The Court must also consider the circuitous route that Plaintiffs opted to take in an attempt to correct their mistake. Plaintiffs' decision to move for voluntary dismissal, with the apparent intent to refile a substantially similar case, has the same effect as amending a complaint under Federal Rule of Civil Procedure 15. However, Plaintiffs did not request leave of the Court to amend their Complaint under Federal Rule of Civil Procedure 15(a)(2), which provides that the Court should freely grant leave to amend when justice so requires. Because the Court is instructed to consider whether a dismissal would "result in a waste of judicial time and effort." Hamm, 187 F.3d at 950, it is highly relevant that Plaintiffs elected to seek a voluntary dismissal of their case instead of seeking to amend their Complaint. If granted, their Motion will result in additional time and effort on the part of both the Parties and the Court, due to the lost time and expenses associated with refiling a case. Seeking to amend the Complaint, on the other hand, would not have resulted in similar effort and expenses. The Court is entitled to use its discretion to determine what is the most efficient and fair approach to the case, in light of the other factors to be considered. See, e.g., Koener v. Johnson Johnson, 2007 WL 3026903, at *1 (E.D. Mo. Oct 16, 2007) ("The Court has considered the Paulucci factors and finds that dismissal is the most expeditious and fair approach to the ultimate resolution of the ultimate resolution of substantive issues herein."); Tikkanen v. Citibank (S.D.) N.A., 801 F. Supp. 270, 273-74 (D. Minn. 1992) (noting that a particular procedure "is the most efficient way to resolve these actions"); Kern v. TXO Prod. Corp., 738 F.2d 968, 970 (8th Cir. 1984) (discussing discretion in general). Thus, the Court concludes that this second factor weighs heavily in favor of denying Plaintiffs' Motion.

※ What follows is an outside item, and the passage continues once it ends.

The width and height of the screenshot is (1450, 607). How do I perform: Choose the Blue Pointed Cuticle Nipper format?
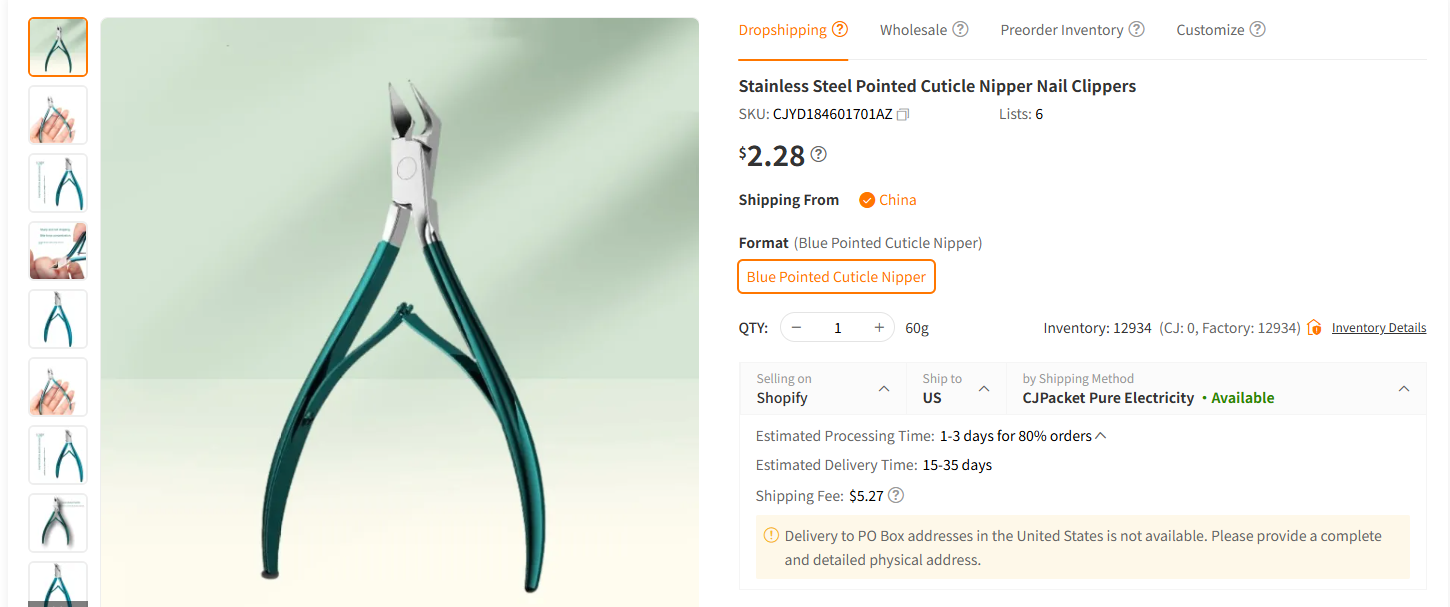(836, 277)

In the event Plaintiffs seek to amend their Complaint, the Court may consider, on proof of Defendant, awarding counsel fees to Defendant.

The third factor is whether the movant provides a sufficient explanation of the need for dismissal. In cases where the plaintiff is successful in bringing his or her voluntary motion to dismiss without prejudice, a more complete explanation is generally given. See, e.g., Hamlin Group, L.L.C. v. Third Generation Invs., Inc., 2009 WL 1259369, at *3 (N.D. Iowa May 05, 2009) (offering explanation that "a temporary order in a pending divorce action between [the plaintiff's representatives] preventing them from funding the litigation on behalf of [the plaintiff]"); New Century Health Quality Alliance, Inc. v. Humana Health Plan, Inc., 2005 WL 2739272, at *3 (W.D. Mo. Oct. 24, 2005) (offering explanation that "[r]ather than pursue its counterclaims in the present action, [the defendant] seeks to pursue its antitrust claims against [the plaintiffs] in the pending related actions"). In cases where dismissal is denied or the case is dismissed with prejudice, there is often no explanation given by the plaintiffs. See, e.g., Paulucci v. City of Duluth, 826 F.2d 780, 783 (8th Cir. 1987) (noting that "the [plaintiffs] offer no explanation for the voluntary dismissal they seek"). In this case, Plaintiffs state that the need for a dismissal is the result of Defendant's failure to consent to an amendment of the Complaint. This is an insufficient explanation, given the other options available to Plaintiffs, and is tantamount to a failure to give an explanation at all. Thus, the Court finds that this factor weighs in favor of denying Plaintiffs' Motion.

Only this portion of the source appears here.